[Rows on where targets appear]
- - -
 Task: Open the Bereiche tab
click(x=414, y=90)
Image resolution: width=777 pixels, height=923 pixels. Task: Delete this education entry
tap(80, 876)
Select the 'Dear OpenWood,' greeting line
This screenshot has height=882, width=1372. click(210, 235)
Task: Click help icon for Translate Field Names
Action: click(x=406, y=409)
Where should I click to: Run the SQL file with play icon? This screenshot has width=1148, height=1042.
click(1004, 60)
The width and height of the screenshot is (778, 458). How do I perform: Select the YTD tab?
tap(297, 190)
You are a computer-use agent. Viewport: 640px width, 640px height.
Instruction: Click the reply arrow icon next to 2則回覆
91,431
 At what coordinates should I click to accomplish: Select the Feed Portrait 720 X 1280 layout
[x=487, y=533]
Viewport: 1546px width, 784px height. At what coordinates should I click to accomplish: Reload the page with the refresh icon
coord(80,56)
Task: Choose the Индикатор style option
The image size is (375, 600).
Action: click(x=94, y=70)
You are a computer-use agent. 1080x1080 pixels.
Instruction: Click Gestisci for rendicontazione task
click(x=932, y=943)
- - -
Copy each of the records above word for word.

§ **COMPLETE ANSWER**:
 Task: Open the Bereiche tab
click(x=414, y=90)
Image resolution: width=777 pixels, height=923 pixels. Task: Delete this education entry
tap(80, 876)
Select the 'Dear OpenWood,' greeting line
This screenshot has height=882, width=1372. click(210, 235)
Task: Click help icon for Translate Field Names
Action: click(x=406, y=409)
Where should I click to: Run the SQL file with play icon? This screenshot has width=1148, height=1042.
click(1004, 60)
The width and height of the screenshot is (778, 458). How do I perform: Select the YTD tab?
tap(297, 190)
You are a computer-use agent. Viewport: 640px width, 640px height.
Instruction: Click the reply arrow icon next to 2則回覆
91,431
 At what coordinates should I click to accomplish: Select the Feed Portrait 720 X 1280 layout
[x=487, y=533]
Viewport: 1546px width, 784px height. At what coordinates should I click to accomplish: Reload the page with the refresh icon
coord(80,56)
Task: Choose the Индикатор style option
The image size is (375, 600).
Action: click(x=94, y=70)
You are a computer-use agent. 1080x1080 pixels.
Instruction: Click Gestisci for rendicontazione task
click(x=932, y=943)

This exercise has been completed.